= Baldwin of Hainaut =

13th-century knight and diplomat

Baldwin of Hainaut (Baudouin de Hainaut, Balduinus de Hannonia or Haynaco) was a knight and diplomat of the Latin Empire of Constantinople. He undertook important missions to the Cumans (1240) and the Mongols (1251–52).

Baldwin was originally from the County of Hainaut. The historian Charles Verlinden argues that he was the same person as Baldwin of Avesnes.
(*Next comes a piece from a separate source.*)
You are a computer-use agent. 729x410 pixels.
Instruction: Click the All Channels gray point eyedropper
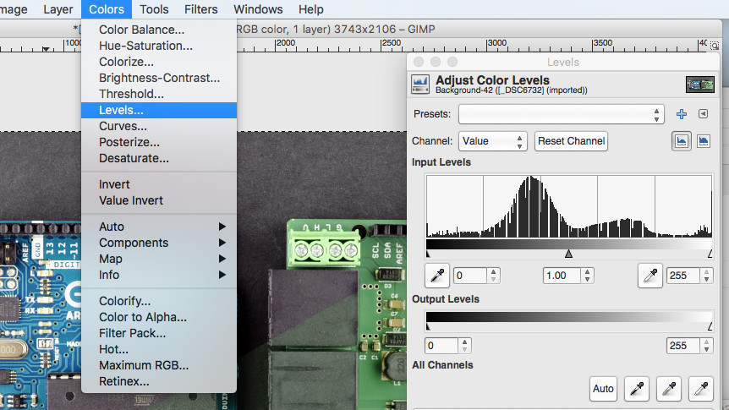[x=668, y=388]
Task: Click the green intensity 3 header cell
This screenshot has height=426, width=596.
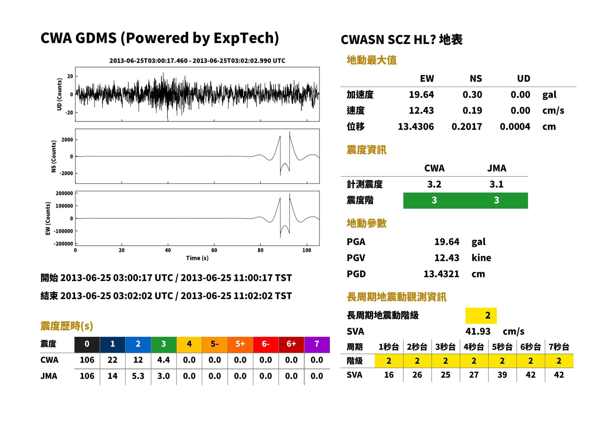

According to Aubrey of Trois Fontaines, Baldwin married a daughter of the Cuman king Saronius (Note: Greek Syrgianis, perhaps from Cuman Sičgan.) in 1241. Another daughter of Saronius married the nobleman William of Merry, while a daughter of Saronius' co-regent Jonas married Narjot III de Toucy. The daughters of Saronius were baptized Christians. Baldwin had probably been sent on a diplomatic mission to the Cumans in 1240.

In 1251–52, Baldwin was sent on a diplomatic mission to the Mongol Empire. Through his Cuman wife he may have acquired knowledge of Cuman, a Turkic language, which would have been useful on any voyage into Mongol territory. He visited the court of Sartaq at Sarai and then the imperial court of Möngke Khan at Karakorum. Historians do not agree on the purpose of this mission. Jean Richard argues that the Latin Empire had been forced to make submission to the Mongols and pay tribute following the Mongol invasion in 1242. Baldwin of Hainaut was sent to renew submission to the Great Khan Güyük, elected in 1246. Güyük died and was succeeded by Möngke before Baldwin arrived in Karakorum. Aleksandar Uzelac, on the other hand, argues that Baldwin was probably merely seeking an alliance, since William of Rubruck, who went on a mission to Mongolia in 1253, does not mention the Latin Empire in his list of tributaries to the Mongols.

William of Rubruck, before setting out on his mission, stopped in Constantinople to confer with Baldwin. In his subsequent report to King Louis IX of France, he says that Baldwin told Sartaq that Louis was the most powerful ruler in the west. Baldwin also told William that "the only surprising thing he had seen" was that the khan was always moving uphill, since the rivers only flowed from east to west. This seems to be a reference to the fact that the rivers west of the Altai Mountains all flow in this direction, as had been noted by Yelü Chucai already in 1229.

Baldwin may be the origin of the rumour that Sartaq was secretly a Christian, since this rumour was reported to Louis IX by Philippe de Toucy shortly after Baldwin's return through Sartaq's lands. Philippe was the son of Narjot III and thus belonged to the same social circle as Baldwin.